### [TASKS]
**1.** Answer these from the article on the Positive Pay plan:
(a) From what date will the Positive Pay system be implemented?
(b) Which body will develop the Positive Pay facility in the Cheque Truncation System?
(c) What approximate share of total cheques issued in the country will the measure cover by volume and by value?
**2.** Proceed with the article on the Positive Pay plan, picking up after its last sentence.

### [SOURCE]
============
Not so Positive Pay plan

S Kalyanasundaram | Updated on October 14, 2020 Published on October 14, 2020

Going online for payments may be better

Recently, the Reserve Bank of India said it has been decided to introduce a mechanism of Positive Pay for all cheques of value ₹50,000 and above to further augment customer safety in cheque payments and reduce instances of fraud occurring on account of tampering of cheque leaves.

Under the Positive Pay system, the cheques will be processed for payment by the drawee bank based on information passed on by its customer at the time of issuance of cheque. The RBI claimed that this measure will cover approximately 20 per cent and 80 per cent of total cheques issued in the country by volume and value, respectively.

By another notification, the RBI said the system shall be implemented from January 1, 2021.

Further, it said the National Payments Corporation of India (NPCI) shall develop the facility of Positive Pay in Cheque Truncation System and make it available to participant banks. Banks, in turn, shall enable it for all account holders issuing cheques for amounts of ₹50,000 and above.
============
(Entries for text and item location)
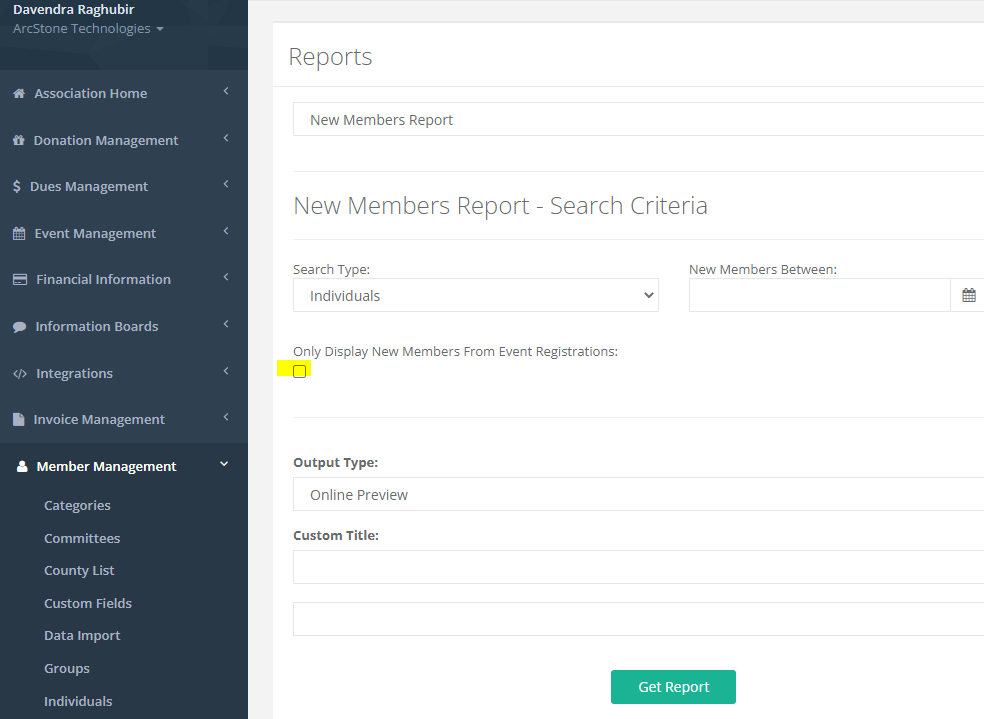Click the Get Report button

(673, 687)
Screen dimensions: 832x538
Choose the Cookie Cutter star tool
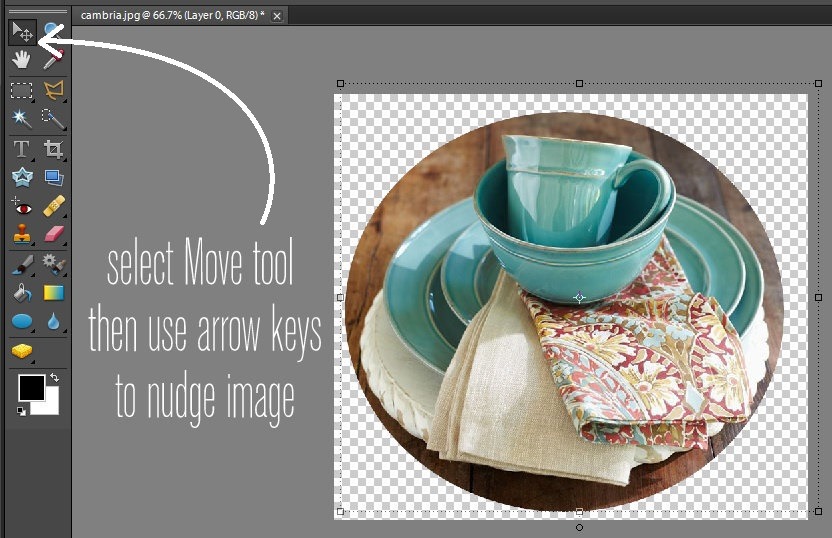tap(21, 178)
============
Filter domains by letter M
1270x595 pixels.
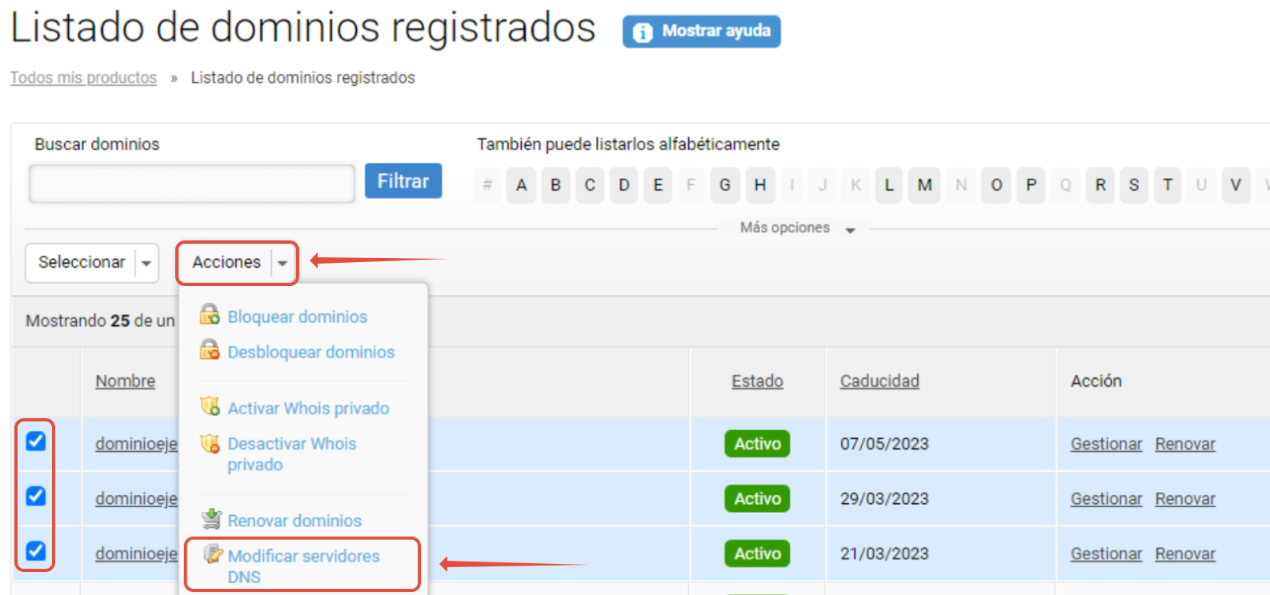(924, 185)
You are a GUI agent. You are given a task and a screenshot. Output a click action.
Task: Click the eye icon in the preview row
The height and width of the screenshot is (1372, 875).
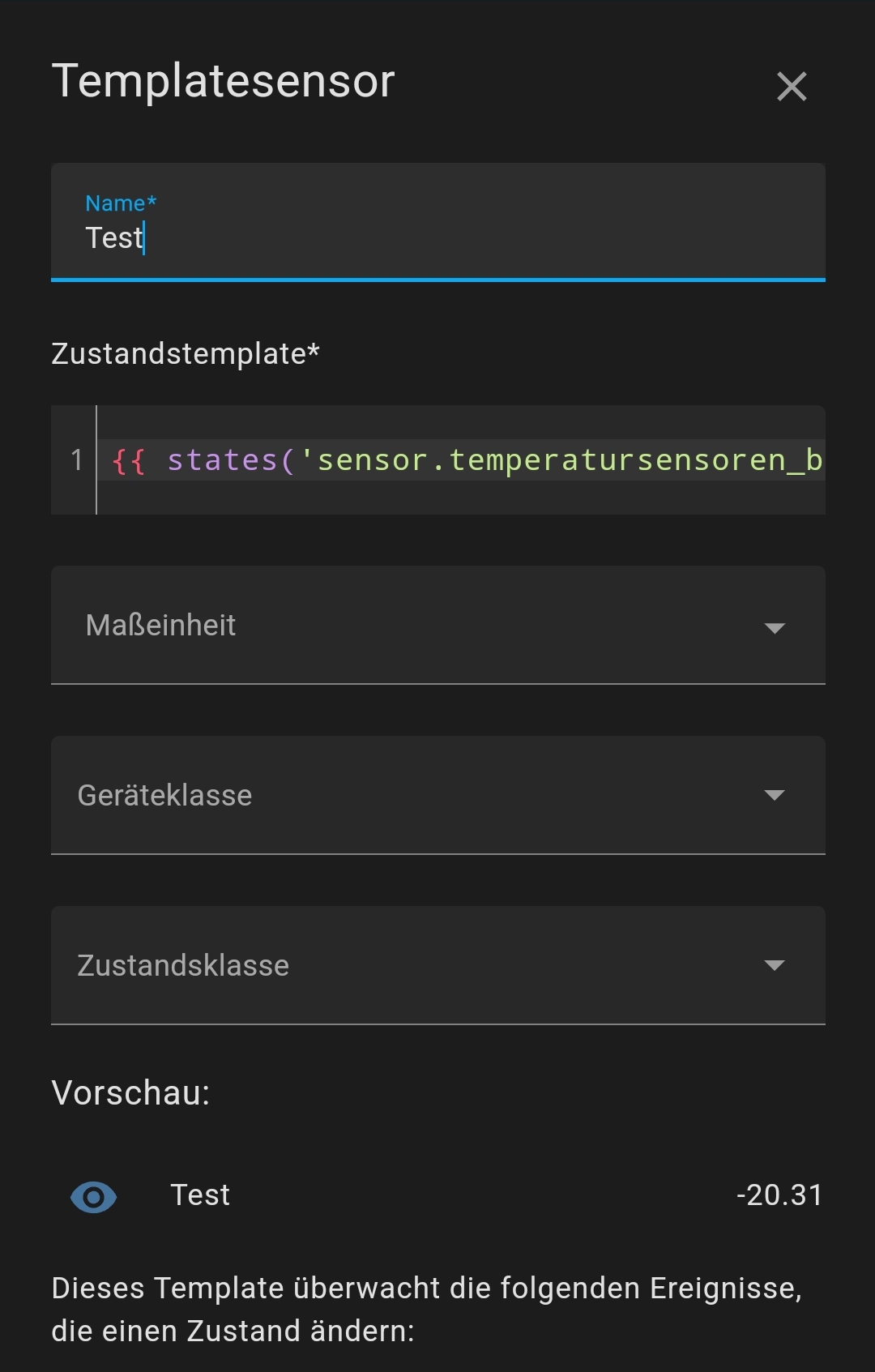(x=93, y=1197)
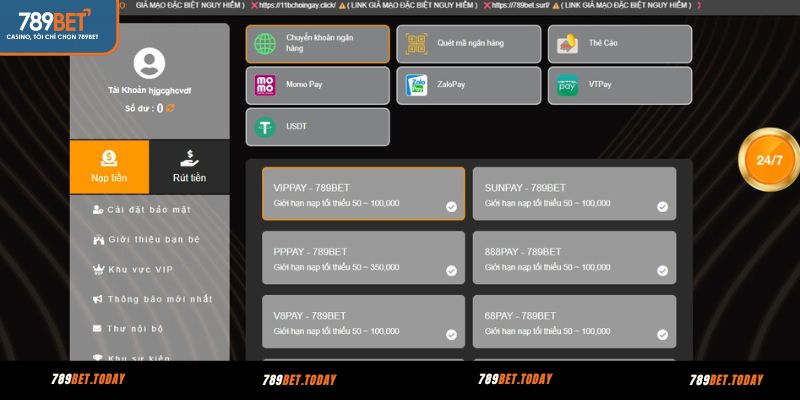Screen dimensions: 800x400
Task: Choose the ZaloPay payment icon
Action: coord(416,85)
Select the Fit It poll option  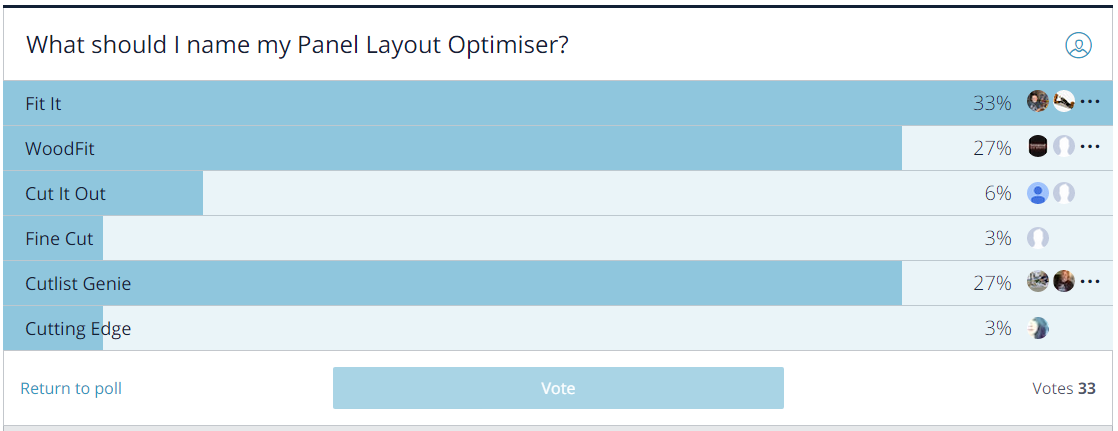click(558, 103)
============
### [ANSWERS FOR THE EXERCISE]
**1.**
(a) January 1, 2021.
(b) The National Payments Corporation of India (NPCI).
(c) About 20 per cent by volume and 80 per cent by value.

**2.**
The RBI has prescribed that while using this facility is at the discretion of the account holder, banks may consider making it mandatory for cheques of ₹5,00,000 and above.

General directions

These guidelines are issued under Section 18 of the Payment and Settlement Systems Act, 2007, which empowers the RBI to give directions generally.

It is noteworthy that the RBI has suggested to banks to consider making the direction mandatory only in case of cheques for amounts of ₹5 lakh and above. While the reason for this is to avoid fraudulent payment of high-value cheques, it is doubtful whether the banks can make it compulsory for customers to follow the Positive Pay system.

The issue and payment of cheques are governed by the Negotiable Instrument Act, 1881, which contains various prescriptions. Section 31 prescribes that the bank is liable to pay for the cheque when funds are available in the account. Section 85 prescribes that the bank will be discharged from its liability when the payment is a ‘payment in due course’. While defining ‘payment in due course’, Section 10, prescribes that the payment should be as per the ‘apparent tenor of the instrument’ with some more stipulations.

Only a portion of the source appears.